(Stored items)
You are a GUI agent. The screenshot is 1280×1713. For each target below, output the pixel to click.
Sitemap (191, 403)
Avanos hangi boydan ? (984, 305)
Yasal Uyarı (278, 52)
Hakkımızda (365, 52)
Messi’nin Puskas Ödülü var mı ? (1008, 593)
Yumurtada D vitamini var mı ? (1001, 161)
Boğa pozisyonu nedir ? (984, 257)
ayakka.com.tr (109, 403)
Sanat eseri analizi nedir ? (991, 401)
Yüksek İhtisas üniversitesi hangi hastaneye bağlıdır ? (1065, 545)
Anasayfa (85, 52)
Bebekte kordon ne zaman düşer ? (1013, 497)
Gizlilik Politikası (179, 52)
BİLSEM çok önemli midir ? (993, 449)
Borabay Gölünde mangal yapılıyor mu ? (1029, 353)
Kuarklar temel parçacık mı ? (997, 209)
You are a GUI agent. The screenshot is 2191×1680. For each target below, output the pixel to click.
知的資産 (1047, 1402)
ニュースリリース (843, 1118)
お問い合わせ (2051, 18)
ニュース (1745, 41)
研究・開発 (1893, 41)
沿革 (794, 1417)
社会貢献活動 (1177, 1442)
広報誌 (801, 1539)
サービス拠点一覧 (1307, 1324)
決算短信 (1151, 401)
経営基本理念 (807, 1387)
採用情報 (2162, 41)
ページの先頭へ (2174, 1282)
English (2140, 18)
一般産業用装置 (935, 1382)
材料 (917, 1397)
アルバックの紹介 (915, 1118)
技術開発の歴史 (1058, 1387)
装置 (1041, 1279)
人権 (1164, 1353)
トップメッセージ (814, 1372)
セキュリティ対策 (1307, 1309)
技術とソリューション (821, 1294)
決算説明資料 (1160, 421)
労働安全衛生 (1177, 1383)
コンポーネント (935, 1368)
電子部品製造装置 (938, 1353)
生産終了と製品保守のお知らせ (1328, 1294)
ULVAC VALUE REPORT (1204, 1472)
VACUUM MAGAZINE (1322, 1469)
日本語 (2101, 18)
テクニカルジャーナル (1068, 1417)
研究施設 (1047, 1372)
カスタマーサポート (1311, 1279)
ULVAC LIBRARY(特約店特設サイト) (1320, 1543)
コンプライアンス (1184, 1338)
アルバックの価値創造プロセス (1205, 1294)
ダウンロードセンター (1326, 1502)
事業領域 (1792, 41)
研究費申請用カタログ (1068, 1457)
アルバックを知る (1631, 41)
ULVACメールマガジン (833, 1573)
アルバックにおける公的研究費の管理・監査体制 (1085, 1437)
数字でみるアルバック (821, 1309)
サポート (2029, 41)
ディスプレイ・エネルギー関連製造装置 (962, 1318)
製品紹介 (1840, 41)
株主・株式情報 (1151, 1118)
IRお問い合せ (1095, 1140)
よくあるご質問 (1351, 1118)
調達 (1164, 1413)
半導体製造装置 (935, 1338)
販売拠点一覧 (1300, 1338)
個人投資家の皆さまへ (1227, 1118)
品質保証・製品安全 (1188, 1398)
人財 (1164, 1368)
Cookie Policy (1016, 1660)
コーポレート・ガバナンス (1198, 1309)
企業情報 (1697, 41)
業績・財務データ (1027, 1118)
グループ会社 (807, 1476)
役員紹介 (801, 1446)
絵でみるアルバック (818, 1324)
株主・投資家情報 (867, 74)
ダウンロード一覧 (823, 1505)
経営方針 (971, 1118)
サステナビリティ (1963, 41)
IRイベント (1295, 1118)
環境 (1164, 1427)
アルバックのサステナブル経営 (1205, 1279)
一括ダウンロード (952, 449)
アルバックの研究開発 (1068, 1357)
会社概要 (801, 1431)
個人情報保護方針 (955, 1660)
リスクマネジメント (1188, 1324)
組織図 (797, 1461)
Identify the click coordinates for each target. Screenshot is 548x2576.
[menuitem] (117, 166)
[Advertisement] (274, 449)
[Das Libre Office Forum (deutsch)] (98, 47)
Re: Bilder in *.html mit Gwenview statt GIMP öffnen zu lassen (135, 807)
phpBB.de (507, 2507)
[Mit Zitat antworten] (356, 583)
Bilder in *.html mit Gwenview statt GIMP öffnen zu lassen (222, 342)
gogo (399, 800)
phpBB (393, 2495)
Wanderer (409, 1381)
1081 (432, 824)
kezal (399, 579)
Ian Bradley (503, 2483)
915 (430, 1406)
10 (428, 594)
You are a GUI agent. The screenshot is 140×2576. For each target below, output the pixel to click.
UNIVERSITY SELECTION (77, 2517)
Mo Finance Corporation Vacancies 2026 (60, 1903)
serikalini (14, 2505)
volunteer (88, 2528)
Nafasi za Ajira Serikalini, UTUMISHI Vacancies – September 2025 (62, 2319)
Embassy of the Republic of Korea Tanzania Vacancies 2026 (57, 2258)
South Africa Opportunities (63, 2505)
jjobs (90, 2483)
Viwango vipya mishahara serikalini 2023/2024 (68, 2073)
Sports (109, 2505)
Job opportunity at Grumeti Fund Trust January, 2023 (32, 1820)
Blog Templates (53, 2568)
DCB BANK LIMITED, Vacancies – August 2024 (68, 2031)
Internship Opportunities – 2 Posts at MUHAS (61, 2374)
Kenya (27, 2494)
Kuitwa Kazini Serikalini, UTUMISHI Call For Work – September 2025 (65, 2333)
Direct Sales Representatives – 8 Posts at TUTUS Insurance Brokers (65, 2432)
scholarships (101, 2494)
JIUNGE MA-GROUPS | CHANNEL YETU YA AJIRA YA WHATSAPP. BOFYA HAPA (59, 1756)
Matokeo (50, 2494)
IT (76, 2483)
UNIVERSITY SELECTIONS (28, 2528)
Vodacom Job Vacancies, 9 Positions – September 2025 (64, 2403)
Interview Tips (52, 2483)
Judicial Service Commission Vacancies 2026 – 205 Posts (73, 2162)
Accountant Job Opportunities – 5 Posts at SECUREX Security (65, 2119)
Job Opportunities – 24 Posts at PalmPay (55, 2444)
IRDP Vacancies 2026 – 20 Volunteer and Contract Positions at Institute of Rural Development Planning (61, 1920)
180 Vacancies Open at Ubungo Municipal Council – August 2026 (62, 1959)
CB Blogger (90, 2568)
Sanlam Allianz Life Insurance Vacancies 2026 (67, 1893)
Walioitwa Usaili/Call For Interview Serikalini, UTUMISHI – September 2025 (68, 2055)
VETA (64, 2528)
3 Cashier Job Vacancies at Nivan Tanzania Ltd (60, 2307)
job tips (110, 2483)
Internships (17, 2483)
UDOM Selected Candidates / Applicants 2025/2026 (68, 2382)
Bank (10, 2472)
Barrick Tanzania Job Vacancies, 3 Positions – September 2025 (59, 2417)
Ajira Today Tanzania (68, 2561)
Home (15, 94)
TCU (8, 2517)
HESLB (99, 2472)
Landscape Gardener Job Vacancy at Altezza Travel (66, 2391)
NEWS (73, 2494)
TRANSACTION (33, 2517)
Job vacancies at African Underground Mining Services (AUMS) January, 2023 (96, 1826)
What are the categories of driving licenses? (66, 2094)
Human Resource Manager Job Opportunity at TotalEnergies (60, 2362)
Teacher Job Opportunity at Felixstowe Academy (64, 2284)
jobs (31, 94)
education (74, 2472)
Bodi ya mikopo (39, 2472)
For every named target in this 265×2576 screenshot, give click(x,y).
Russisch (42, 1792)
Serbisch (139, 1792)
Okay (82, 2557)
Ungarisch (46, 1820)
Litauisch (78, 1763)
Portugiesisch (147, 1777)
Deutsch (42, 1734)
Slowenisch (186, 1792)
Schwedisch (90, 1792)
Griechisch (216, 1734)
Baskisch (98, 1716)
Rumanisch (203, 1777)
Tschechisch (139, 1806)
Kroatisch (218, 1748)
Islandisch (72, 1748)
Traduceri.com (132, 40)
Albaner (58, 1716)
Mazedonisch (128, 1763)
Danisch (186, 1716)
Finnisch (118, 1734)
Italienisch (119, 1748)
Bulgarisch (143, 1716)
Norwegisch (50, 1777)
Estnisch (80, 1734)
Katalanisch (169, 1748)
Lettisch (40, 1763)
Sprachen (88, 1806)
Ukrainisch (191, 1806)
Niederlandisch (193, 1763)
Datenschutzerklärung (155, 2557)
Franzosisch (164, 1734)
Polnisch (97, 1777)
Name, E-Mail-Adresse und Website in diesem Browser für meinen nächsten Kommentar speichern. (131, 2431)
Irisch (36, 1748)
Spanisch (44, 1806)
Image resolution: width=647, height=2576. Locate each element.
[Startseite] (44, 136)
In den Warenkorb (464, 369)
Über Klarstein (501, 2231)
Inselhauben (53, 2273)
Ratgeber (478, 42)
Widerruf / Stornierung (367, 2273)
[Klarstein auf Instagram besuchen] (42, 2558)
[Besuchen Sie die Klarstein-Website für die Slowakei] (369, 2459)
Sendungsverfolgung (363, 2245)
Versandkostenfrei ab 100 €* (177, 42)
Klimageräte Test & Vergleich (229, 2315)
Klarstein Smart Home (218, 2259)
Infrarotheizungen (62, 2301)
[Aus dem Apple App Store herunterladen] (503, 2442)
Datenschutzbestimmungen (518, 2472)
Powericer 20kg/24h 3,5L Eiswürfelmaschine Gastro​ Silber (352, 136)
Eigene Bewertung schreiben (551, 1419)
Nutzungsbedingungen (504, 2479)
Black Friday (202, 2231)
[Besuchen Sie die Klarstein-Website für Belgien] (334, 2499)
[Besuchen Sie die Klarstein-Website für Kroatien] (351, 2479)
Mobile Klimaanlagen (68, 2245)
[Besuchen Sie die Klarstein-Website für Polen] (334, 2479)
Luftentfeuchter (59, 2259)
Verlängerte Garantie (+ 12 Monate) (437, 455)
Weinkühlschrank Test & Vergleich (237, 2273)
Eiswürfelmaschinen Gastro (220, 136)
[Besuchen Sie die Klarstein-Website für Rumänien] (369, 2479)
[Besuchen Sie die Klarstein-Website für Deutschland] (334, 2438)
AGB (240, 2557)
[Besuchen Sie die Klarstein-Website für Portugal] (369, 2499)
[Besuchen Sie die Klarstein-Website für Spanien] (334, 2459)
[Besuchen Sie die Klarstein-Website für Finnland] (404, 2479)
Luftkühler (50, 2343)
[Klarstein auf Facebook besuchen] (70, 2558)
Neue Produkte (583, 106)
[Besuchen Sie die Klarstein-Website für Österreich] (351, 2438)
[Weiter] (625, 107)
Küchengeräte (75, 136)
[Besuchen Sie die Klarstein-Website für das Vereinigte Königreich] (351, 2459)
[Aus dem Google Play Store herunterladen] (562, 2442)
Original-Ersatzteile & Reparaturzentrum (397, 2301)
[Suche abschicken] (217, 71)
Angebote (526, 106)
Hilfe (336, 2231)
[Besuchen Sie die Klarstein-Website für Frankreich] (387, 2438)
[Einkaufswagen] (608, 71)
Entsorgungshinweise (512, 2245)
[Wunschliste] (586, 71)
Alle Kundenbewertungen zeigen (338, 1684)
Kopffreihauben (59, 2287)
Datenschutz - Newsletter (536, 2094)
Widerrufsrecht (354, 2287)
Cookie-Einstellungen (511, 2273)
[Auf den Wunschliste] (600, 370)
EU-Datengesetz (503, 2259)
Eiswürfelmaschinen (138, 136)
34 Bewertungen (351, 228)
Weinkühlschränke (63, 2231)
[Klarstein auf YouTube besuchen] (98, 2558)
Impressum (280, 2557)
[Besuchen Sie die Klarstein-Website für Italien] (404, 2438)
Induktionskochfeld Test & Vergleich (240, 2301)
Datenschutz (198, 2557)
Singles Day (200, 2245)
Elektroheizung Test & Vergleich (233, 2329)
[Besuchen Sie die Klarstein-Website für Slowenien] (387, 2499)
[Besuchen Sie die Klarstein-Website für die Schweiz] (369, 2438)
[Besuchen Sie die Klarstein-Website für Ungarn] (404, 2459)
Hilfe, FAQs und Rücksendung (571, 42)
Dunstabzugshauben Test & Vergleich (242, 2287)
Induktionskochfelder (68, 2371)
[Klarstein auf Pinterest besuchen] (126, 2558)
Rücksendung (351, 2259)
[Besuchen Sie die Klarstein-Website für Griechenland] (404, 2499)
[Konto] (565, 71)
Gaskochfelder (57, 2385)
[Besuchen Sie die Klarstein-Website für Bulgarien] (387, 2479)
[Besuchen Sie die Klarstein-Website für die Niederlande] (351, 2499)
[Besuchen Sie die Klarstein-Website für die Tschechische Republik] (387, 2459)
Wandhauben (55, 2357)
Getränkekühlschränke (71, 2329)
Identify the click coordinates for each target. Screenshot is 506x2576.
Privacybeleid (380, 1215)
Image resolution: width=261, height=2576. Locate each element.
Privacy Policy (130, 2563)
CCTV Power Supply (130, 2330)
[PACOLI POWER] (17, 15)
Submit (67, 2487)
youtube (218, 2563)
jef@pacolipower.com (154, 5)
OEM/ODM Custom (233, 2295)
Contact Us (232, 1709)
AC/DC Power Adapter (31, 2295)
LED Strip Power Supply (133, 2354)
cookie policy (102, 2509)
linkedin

Work order
Look above for the line that contains "Accountant Job Opportunities". Starting there, transcribe every line exactly until you have copied the line that contains "Danisch (186, 1716)".

Response
Accountant Job Opportunities – 5 Posts at SECUREX Security (65, 2119)
Job Opportunities – 24 Posts at PalmPay (55, 2444)
IRDP Vacancies 2026 – 20 Volunteer and Contract Positions at Institute of Rural Development Planning (61, 1920)
180 Vacancies Open at Ubungo Municipal Council – August 2026 (62, 1959)
CB Blogger (90, 2568)
Sanlam Allianz Life Insurance Vacancies 2026 (67, 1893)
Walioitwa Usaili/Call For Interview Serikalini, UTUMISHI – September 2025 (68, 2055)
VETA (64, 2528)
3 Cashier Job Vacancies at Nivan Tanzania Ltd (60, 2307)
job tips (110, 2483)
Internships (17, 2483)
UDOM Selected Candidates / Applicants 2025/2026 (68, 2382)
Bank (10, 2472)
Barrick Tanzania Job Vacancies, 3 Positions – September 2025 (59, 2417)
Ajira Today Tanzania (68, 2561)
Home (15, 94)
TCU (8, 2517)
HESLB (99, 2472)
Landscape Gardener Job Vacancy at Altezza Travel (66, 2391)
NEWS (73, 2494)
TRANSACTION (33, 2517)
Job vacancies at African Underground Mining Services (AUMS) January, 2023 (96, 1826)
What are the categories of driving licenses? (66, 2094)
Human Resource Manager Job Opportunity at TotalEnergies (60, 2362)
Teacher Job Opportunity at Felixstowe Academy (64, 2284)
jobs (31, 94)
education (74, 2472)
Bodi ya mikopo (39, 2472)
For every named target in this 265×2576 screenshot, give click(x,y).
Russisch (42, 1792)
Serbisch (139, 1792)
Okay (82, 2557)
Ungarisch (46, 1820)
Litauisch (78, 1763)
Portugiesisch (147, 1777)
Deutsch (42, 1734)
Slowenisch (186, 1792)
Schwedisch (90, 1792)
Griechisch (216, 1734)
Baskisch (98, 1716)
Rumanisch (203, 1777)
Tschechisch (139, 1806)
Kroatisch (218, 1748)
Islandisch (72, 1748)
Traduceri.com (132, 40)
Albaner (58, 1716)
Mazedonisch (128, 1763)
Danisch (186, 1716)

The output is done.